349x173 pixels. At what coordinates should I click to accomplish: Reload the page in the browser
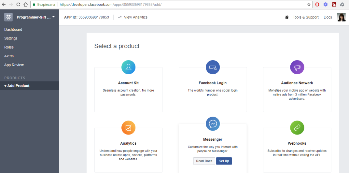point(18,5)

================

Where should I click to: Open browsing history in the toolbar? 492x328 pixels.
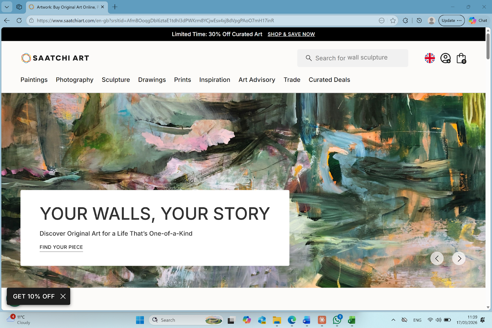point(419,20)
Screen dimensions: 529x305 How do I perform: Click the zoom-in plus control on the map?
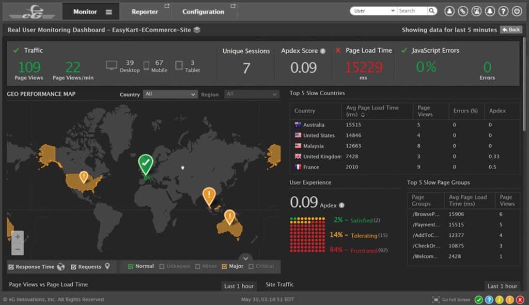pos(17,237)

================

Stated goal
Lay out the material starting at the line containing "349x173 pixels. At" and ending at the line containing "point(18,5)" as a two-column CSV headed instruction and coordinates, with one row per entry and each field in double quotes with its line breaks replaced by spaces. Leave the pictures out.

Correct output
instruction,coordinates
"349x173 pixels. At what coordinates should I click to accomplish: Reload the page in the browser","point(18,5)"